As part of the deal to fund new VA facilities in underserved areas, Democrats agreed to a Republican proposal that would allow veterans to seek private health care if they live more than 40 miles from a VA facility or if they have been waiting more than 30 days for an appointment. Here’s what the CBO has to say about that:
Maybe this is a good thing. Better access to health care means more people will sign up for health care, and they’ll do it via private providers. That’s the basic idea behind Obamacare, after all. Of course, it’s also possible that this might be a bad thing. As Phil Longman points out, outsourced care lacks the very thing that makes VA care so effective: “an integrated, evidence-based, health care delivery system platform that is aligned with the interests of its patients.”

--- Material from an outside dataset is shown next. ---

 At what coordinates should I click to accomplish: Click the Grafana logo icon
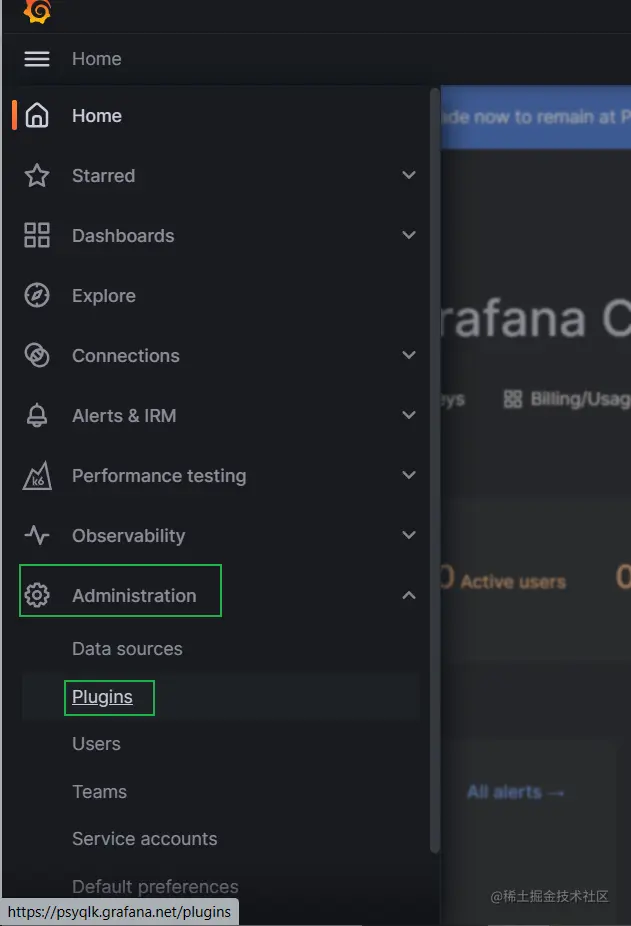(x=37, y=11)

Because the VA truly is a system, it can coordinate among all the different specialists and other health care providers who are necessarily involved in patient care these days. And because it operates as a system, the VA can also make sure that all these medical professionals are working from a common electronic medical record and adhering to established, evidence-based protocols of care—not inadvertently ordering up dangerous combinations of drugs, or performing unnecessary surgeries and tests just to make a buck.
So which is it? Beats me. That’s why I sure hope someone is authorizing some money to study this from the start. It’s a great opportunity to compare public and private health care on metrics of both quality and cost. It’s not a perfect RCT, but it’s fairly close, since the people who qualify for private care are a fairly random subsegment of the entire VA population. If we study their outcomes over the next few years, we could learn a lot.
And that’s important, because this isn’t cheap. As CRFB points out, if this policy is extended beyond its initial pilot period it will cost more than we saved from the entire defense sequester and more than Medicare Part D. This is an opportunity that shouldn’t be passed up.